Bürokrasi reforma direniyor
IMF'nin yeni standby için şart koştuğu reformlar nihayet hükümete sevkediliyor. Aslında bu yasalara ilişkin çalışmaların çoktan hazırlanmış ve Meclis'e sevk edilmiş olması gerekiyordu. "Bürokratik direnç" nedeniyle çalışmalar gecikti. IMF'nin Meclis'e sevk edilmesini beklediği başlıca üç düzenleme var: Bankacılık, gelir idaresinin yeniden yapılandırılması ve sosyal güvenlik. Bankacılık yasası denetim konusuna geldi, takıldı. IMF " Getirin bankacılık sisteminizi; ben denetleyeceğim " demiyor. Diyor ki, " Mevcut denetleme sisteminiz İmarbank örneğinde de görüldüğü gibi bankacılık sektöründeki sorunları ortaya çıkarmaya yetmiyor. Bunun yerine daha iyi işleyen yeni bir sistem kurun ." Böylesi bir değişim durumunda şu anda denetimin ana unsuru olan bankalar yeminli murakıpları mevcut tekelci rollerini kaybedecek; denetime BDDK'nın bankacılık uzmanları da katılacak. İşte yasaya karşı bürokratik muhalefetin kaynaklandığı nokta. Gelir İdaresi'nin yeniden yapılandırılmasında da durum çok farklı değil. Oluşturulacak ve geniş bir otonomi ile donatılacak yeni gelir idaresi şu anda Maliye Bakanlığı bünyesinde varolan denetim yapısını sarsacak, radikal değişiklikler getirecek . Dolayısıyla yasa çalışmaları mevcut denetim elemanlarının tepkisiyle karşılaşıyor.
Tepkiler ilk değil Bürokrasiden gelen bu tür tepkiler ilk değil. Geçmişte de böylesi direnişlerin örneği görülmüştü. TOBB'un son genel kurulunda konuşan TOBB Başkanı Rifat Hisarcıklıoğlu, Türkiye'de yatırım ortamının neden bir türlü iyileştirilemediğini anlatırken " nüfuzunu kaybetmek istemeyen " kamu kuruluşlarından bahsetmiş ve bunların reformları engellemek pahasına ellerindeki görev ve yetki alanlarını koruma mücadelesi verdiklerini anlatmıştı.

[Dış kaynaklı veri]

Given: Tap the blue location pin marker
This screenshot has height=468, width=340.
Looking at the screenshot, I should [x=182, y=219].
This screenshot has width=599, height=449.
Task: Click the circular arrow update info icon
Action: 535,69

Hisarcıklıoğlu'nun söylemi Bu konuşma yapıldığı sırada salonda Başbakan Erdoğan ve en az beş bakan vardı. Hisarcıklıoğlu hükümete seslenerek," Sayın Başbakan'ım, Bu bürokratik taassubun kırılması için hükümetimiz, siyasi iradesini güçlü bir şekilde ortaya koymalıdır " demişti. Bu konuşmanın üzerinden altıyedi ay geçti ve " bürokratik taassup " reformların önünde hâlâ engel olmaya devam ediyor. Türkçe'de kullandığımız " reform " Latince kökenli İngilizce bir kelime. Bir şeye tekrar şekil vermek anlamında kullanılıyor. Bugün hangi ülkede olursa olsun bir hükümet, mevcut bir şeye yeni bir şekil vermeye kalktığında statükonun devamından yana çıkarı olanların tepkisiyle karşılaşır. Bu doğal ve beklenen bir tepkidir. Hükümetlerin başarılarının sırrı ise siyasi iradelerini bu tepkilerin karşısına koyabilmelerinde yatar.